My employer routinely deducts hours I’ve worked due to what he calls standby time. I believe he is incorrect and this is a controlled standby. There are also instances were time for meals is not given due to demand. Is this legal?

Asked on December 3, 2015 under Employment Labor Law, California

Answers:

SJZ, Member, New York Bar / FreeAdvice Contributing Attorney

Answered 5 years ago | Contributor

The exact facts are critical in determing when (and when not) standby time must be paid, so for a definitive answer, you are advised to consult with an employment law attorney in detail about your situation. That said, as a general rule:
* If you are more or less free to be offsite and to do what you'd like (e.g. recreation, errands, go out to dinner, nap, etc.) while on standby, subject only to being "on call" and having to respond if called in, that's not work time: waiting for a call while doing your own things is not work, and is not compensible.

_ _ _ _

* Task list *
1. Answer these questions about the standby-time text:
(a) On what date was the question asked?
(b) Which bar is the answering attorney a member of?
(c) While free to do their own things on standby, what must a person be subject to for the time not to count as work?
2. Reproduce everything in the standby-time text from "Asked on December" down to "is not compensible.".

_ _ _ _

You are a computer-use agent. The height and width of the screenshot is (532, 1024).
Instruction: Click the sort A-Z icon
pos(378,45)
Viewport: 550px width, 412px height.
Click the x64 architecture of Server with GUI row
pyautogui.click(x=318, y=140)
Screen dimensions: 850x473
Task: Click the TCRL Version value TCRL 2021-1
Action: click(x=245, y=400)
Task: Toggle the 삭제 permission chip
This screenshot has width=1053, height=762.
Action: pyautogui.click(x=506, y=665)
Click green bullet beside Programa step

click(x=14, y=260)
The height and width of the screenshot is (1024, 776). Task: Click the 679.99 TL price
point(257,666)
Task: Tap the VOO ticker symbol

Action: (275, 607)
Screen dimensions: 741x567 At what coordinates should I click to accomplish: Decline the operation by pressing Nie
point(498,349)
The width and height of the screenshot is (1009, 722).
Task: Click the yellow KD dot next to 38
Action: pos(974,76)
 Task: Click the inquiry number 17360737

_ _ _ _

* Solutions to the tasks *
1.
(a) December 3, 2015
(b) The New York Bar
(c) Only to being "on call" and having to respond if called in

2.
Asked on December 3, 2015 under Employment Labor Law, California

Answers:

SJZ, Member, New York Bar / FreeAdvice Contributing Attorney

Answered 5 years ago | Contributor

The exact facts are critical in determing when (and when not) standby time must be paid, so for a definitive answer, you are advised to consult with an employment law attorney in detail about your situation. That said, as a general rule:
* If you are more or less free to be offsite and to do what you'd like (e.g. recreation, errands, go out to dinner, nap, etc.) while on standby, subject only to being "on call" and having to respond if called in, that's not work time: waiting for a call while doing your own things is not work, and is not compensible.